Alors, on ne torture plus ?
George Bush faisait torturer des suspects de terrorisme dans la prison « spéciale » (ô combien !) de Guantanamo. Déjà, ce n’était pas mal, pour le prétendu pays de la liberté – qui prétend aussi avoir inventé la démocratie, et défense aux Grecs de ricaner bêtement. Mais l’admirable était que ces pratiques démocratiques correspondaient à des instructions écrites par les responsables politiques. On ne leur avait pas dit que les paroles s’envolent mais que les écrits restent ?
Avantage : tous ceux qui ont exécuté ces ordres peuvent aujourd’hui ouvrir le parapluie en argüant qu’ils ne faisaient qu’obéir à leurs supérieurs. Bien vu ! Ils ont torturé mais ne seront ni condamnés ni même inquiétés. Mais, me direz-vous, on peut quand même poursuivre ceux qui les ont signés, ces ordres. Après tout, le chef est responsable de ce que font ses subordonnés. Eh bien non ! Saint Barack a décidé de faire ce que faisait naguère Mitterrand, jeter un voile pudique sur les fripouilleries ordonnées précédemment au nom de l’État, cela, afin de refermer un « sombre et douloureux chapitre de [notre] histoire ». Le coup de l’amnistie en vue de ne pas verser de vinaigre sur les plaies, ça a toujours son petit succès, surtout auprès de ceux qui n’ont pas la conscience nette.

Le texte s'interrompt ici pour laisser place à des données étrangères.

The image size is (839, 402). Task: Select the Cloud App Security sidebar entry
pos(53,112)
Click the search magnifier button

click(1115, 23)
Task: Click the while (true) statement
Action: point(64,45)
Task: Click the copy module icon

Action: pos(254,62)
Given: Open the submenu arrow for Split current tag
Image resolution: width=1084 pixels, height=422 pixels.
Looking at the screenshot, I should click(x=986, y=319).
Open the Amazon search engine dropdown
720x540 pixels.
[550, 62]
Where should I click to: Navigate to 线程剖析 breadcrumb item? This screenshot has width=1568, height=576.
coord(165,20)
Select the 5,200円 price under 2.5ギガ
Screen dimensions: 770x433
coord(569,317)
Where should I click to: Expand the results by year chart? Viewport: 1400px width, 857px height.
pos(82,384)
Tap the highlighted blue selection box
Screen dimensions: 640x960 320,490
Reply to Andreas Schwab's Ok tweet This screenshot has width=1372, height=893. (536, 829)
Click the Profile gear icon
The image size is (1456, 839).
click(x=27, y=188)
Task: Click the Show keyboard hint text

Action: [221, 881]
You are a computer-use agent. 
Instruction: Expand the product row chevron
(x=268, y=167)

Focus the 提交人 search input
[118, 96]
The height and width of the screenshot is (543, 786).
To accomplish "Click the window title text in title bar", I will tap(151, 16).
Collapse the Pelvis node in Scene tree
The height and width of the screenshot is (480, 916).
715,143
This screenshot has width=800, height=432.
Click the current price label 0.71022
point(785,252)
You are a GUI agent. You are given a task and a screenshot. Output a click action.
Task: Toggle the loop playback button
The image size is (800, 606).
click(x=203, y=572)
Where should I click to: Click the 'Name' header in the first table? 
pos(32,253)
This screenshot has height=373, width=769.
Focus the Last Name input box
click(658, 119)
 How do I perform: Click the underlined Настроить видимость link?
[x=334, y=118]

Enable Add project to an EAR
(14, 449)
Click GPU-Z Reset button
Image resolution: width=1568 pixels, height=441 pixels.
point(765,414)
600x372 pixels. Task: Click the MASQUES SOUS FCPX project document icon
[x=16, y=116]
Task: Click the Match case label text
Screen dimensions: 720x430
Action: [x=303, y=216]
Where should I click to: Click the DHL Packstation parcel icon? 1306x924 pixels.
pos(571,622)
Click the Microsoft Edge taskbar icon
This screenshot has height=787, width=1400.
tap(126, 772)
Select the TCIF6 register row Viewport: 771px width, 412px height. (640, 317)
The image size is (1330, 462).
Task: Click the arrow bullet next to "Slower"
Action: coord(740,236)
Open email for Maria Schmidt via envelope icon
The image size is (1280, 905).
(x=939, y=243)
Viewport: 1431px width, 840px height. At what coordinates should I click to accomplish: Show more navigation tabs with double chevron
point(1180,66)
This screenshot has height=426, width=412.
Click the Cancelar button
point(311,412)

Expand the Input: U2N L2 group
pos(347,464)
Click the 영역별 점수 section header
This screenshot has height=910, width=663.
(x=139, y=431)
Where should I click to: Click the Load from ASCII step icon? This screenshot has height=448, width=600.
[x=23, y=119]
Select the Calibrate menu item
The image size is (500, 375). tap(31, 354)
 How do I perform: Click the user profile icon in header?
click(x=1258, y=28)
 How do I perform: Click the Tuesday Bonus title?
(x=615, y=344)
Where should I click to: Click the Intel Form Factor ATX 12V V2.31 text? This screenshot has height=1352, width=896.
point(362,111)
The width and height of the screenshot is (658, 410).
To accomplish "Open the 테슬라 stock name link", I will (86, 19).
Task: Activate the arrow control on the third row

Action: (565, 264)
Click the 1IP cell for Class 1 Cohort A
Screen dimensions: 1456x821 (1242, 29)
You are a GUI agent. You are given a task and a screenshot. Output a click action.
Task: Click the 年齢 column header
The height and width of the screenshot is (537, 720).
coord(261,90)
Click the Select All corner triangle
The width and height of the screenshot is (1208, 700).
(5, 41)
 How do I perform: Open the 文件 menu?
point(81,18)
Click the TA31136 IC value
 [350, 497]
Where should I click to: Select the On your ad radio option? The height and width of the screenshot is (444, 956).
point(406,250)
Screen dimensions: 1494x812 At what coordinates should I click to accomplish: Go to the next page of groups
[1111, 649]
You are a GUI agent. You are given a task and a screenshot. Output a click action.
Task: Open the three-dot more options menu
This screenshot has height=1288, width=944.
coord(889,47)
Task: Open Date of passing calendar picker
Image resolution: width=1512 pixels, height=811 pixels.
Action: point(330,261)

Il n’empêche que ce coup d’éponge va être difficile à passer. D’abord, en dehors des États-Unis : on en a tant vu, de ces images répugnantes de geôliers sadiques tenant en laisse des prisonniers à poil, images qui ont tant fait pour la défense des fameux droits de l’Homme – surtout auprès de régimes comme ceux de la Chine, de l’Iran, de l’Arabie saoudite ou de l’Afghanistan, si empressés à les respecter. Ensuite, à l’intérieur des États-Unis : qu’est-ce qui peut empêcher, alors que le secret qui entourait les activités de la CIA vient d’être levé (Obama, qui ne craint pas la contradiction, a autorisé la publication des « mémos » de la CIA qui détaillait les méthodes d’interrogatoires de ses agents !), que des plaintes soient désormais déposées en justice ? On ne va pas tarder à s’amuser.